Plus le modèle est complexe, et plus il sera capable de résoudre des problèmes complexes. La fonction f(x) = ax+b ne peut pas apprendre à conduire. Logique.
Il est évident qu'il est plus facile et plus rapide de calibrer un modèle simple qu'un modèle complexe.
Le deep learning est simplement un buzzword qui désigne la capacité (relativement récente, tant au niveau des algorithmes disponibles qu'à la puissance de calcul) à entraîner des modèles très complexes.
En gros, si vous voulez ajouter +20% à votre salaire, remplacez machine learning par deep learning sur votre CV.
« Et les réseaux de neurones, c'est quoi ? »
Un réseau de neurone est simplement une abstraction intéressante qui permet d'imaginer et de représenter simplement des fonctions très complexes.
Par exemple, ceci :
Est une manière agréable de représenter la fonction :
h(x) = g(W7 * g(W1 * x1 + W4 * x2) + W8 * g(W2 * x1 + W5 * x2) + W9 * g(W3 * x1 + W6 * x2))
Avec g(x) = 1 / (1 + exp(-x))
Et W1, W2… les fameux paramètres à calculer.

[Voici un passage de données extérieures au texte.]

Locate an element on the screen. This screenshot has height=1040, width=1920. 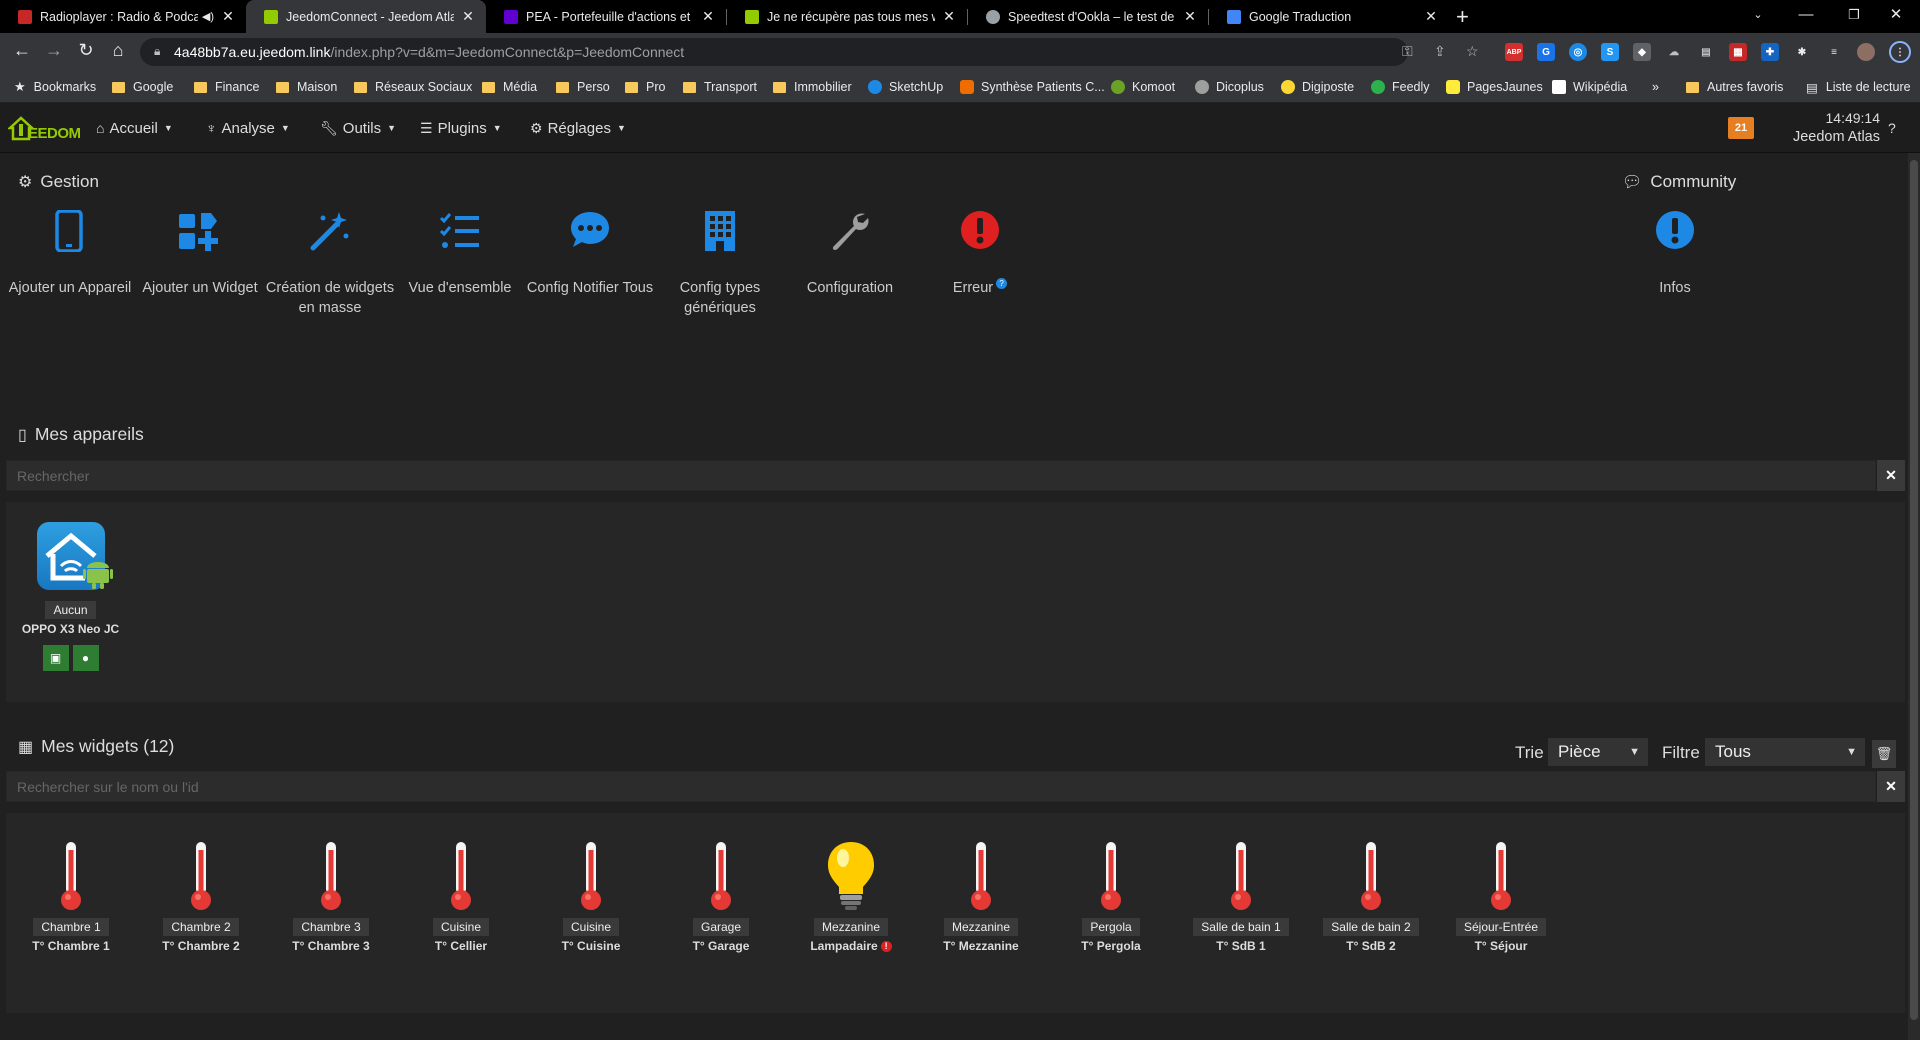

Je vous laisse imaginer avec quelques milliers, voire millions de neurones.
Au secours, les machines vont prendre le contrôle !
Les réseaux de neurones et le deep learning vont-ils prendre le contrôle de l'humanité ?
Ce n'est pas demain la veille. Un modèle, aussi complexe soit-il, n'est pas intelligent, et reste une pure fonction mathématique, non un être doué de raison et de conscience.
En revanche, il est toujours perturbant de constater à quel point un modèle constitué de l'imbrication d'à peine quelques milliers de neurones est capable d'exceller à des tâches qui nous paraissaient jusque là insurmontables, e.g la reconnaissance de l'écriture humaine.
Bref
Pas grand choses de concret dans ce billet bourré d'inexactitudes et d'approximation, mais j'espère avoir apporté quelques éclaircissement sur les concepts de base du machine learning.